---- DATASET CONTENT

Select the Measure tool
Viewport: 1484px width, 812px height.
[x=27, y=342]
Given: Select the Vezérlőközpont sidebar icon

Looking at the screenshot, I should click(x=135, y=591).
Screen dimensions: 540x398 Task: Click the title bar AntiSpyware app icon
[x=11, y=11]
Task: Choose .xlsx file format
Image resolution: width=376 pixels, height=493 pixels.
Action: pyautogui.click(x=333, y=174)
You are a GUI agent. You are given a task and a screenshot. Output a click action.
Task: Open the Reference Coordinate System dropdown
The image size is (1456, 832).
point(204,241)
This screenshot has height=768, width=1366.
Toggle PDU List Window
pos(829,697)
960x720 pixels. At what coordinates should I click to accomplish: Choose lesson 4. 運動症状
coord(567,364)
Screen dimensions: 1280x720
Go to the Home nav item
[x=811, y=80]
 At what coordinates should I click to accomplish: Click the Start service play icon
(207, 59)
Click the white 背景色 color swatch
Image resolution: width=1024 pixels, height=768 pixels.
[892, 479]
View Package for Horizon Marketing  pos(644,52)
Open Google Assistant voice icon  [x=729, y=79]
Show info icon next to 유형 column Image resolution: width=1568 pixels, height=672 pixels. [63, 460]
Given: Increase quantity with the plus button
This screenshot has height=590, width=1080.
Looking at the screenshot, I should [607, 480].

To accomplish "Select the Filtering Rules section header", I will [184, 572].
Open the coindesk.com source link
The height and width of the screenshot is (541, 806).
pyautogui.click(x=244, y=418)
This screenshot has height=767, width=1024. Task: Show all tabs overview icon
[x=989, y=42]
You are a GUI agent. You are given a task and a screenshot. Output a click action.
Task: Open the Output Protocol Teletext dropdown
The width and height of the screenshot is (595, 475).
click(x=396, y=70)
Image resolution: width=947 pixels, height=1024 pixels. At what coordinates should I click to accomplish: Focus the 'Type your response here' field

--------

## DESCRIPTION OF THE TASK
Please reproduce everything in the data above from the line containing "This screenshot has height=768, width=1366." down to the line containing "Show info icon", with both of those lines included, character for character and with nothing before or after them.

## REPLY
This screenshot has height=768, width=1366.
Toggle PDU List Window
pos(829,697)
960x720 pixels. At what coordinates should I click to accomplish: Choose lesson 4. 運動症状
coord(567,364)
Screen dimensions: 1280x720
Go to the Home nav item
[x=811, y=80]
 At what coordinates should I click to accomplish: Click the Start service play icon
(207, 59)
Click the white 背景色 color swatch
Image resolution: width=1024 pixels, height=768 pixels.
[892, 479]
View Package for Horizon Marketing  pos(644,52)
Open Google Assistant voice icon  [x=729, y=79]
Show info icon next to 유형 column Image resolution: width=1568 pixels, height=672 pixels. [63, 460]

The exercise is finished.